Goal of the exercise: Copy down all of the data underneath, exactly as shown.

Raw data:
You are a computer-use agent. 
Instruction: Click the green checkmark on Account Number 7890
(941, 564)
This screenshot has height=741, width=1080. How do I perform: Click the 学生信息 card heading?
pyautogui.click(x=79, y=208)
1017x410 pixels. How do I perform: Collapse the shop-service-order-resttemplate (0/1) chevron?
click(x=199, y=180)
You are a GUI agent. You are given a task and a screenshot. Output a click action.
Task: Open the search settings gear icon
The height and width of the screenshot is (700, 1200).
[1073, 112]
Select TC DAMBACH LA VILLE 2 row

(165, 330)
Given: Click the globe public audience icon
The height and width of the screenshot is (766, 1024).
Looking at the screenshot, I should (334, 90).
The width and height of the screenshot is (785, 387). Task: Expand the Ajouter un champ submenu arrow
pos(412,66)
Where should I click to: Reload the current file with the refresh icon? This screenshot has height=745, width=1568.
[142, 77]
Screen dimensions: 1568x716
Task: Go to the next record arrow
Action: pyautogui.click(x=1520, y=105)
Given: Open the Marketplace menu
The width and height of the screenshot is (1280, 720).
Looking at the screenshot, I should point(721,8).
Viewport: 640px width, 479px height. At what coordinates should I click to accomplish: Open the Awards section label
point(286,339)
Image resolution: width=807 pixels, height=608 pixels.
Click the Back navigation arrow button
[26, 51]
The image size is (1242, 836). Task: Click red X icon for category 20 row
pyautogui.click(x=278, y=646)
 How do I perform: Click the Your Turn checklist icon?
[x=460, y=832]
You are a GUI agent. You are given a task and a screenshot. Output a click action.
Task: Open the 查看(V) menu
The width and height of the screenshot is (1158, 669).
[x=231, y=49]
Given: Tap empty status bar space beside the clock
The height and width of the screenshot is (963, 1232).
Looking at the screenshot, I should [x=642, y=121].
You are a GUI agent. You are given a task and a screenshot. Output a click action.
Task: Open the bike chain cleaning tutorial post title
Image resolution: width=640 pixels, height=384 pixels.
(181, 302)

Exercise answer:
You are a computer-use agent. 
Instruction: Click the green checkmark on Account Number 7890
(941, 564)
This screenshot has height=741, width=1080. How do I perform: Click the 学生信息 card heading?
pyautogui.click(x=79, y=208)
1017x410 pixels. How do I perform: Collapse the shop-service-order-resttemplate (0/1) chevron?
click(x=199, y=180)
You are a GUI agent. You are given a task and a screenshot. Output a click action.
Task: Open the search settings gear icon
The height and width of the screenshot is (700, 1200).
[1073, 112]
Select TC DAMBACH LA VILLE 2 row

(165, 330)
Given: Click the globe public audience icon
The height and width of the screenshot is (766, 1024).
Looking at the screenshot, I should (334, 90).
The width and height of the screenshot is (785, 387). Task: Expand the Ajouter un champ submenu arrow
pos(412,66)
Where should I click to: Reload the current file with the refresh icon? This screenshot has height=745, width=1568.
[142, 77]
Screen dimensions: 1568x716
Task: Go to the next record arrow
Action: pyautogui.click(x=1520, y=105)
Given: Open the Marketplace menu
The width and height of the screenshot is (1280, 720).
Looking at the screenshot, I should point(721,8).
Viewport: 640px width, 479px height. At what coordinates should I click to accomplish: Open the Awards section label
point(286,339)
Image resolution: width=807 pixels, height=608 pixels.
Click the Back navigation arrow button
[26, 51]
The image size is (1242, 836). Task: Click red X icon for category 20 row
pyautogui.click(x=278, y=646)
 How do I perform: Click the Your Turn checklist icon?
[x=460, y=832]
You are a GUI agent. You are given a task and a screenshot. Output a click action.
Task: Open the 查看(V) menu
The width and height of the screenshot is (1158, 669).
[x=231, y=49]
Given: Tap empty status bar space beside the clock
The height and width of the screenshot is (963, 1232).
Looking at the screenshot, I should [x=642, y=121].
You are a GUI agent. You are given a task and a screenshot. Output a click action.
Task: Open the bike chain cleaning tutorial post title
Image resolution: width=640 pixels, height=384 pixels.
(181, 302)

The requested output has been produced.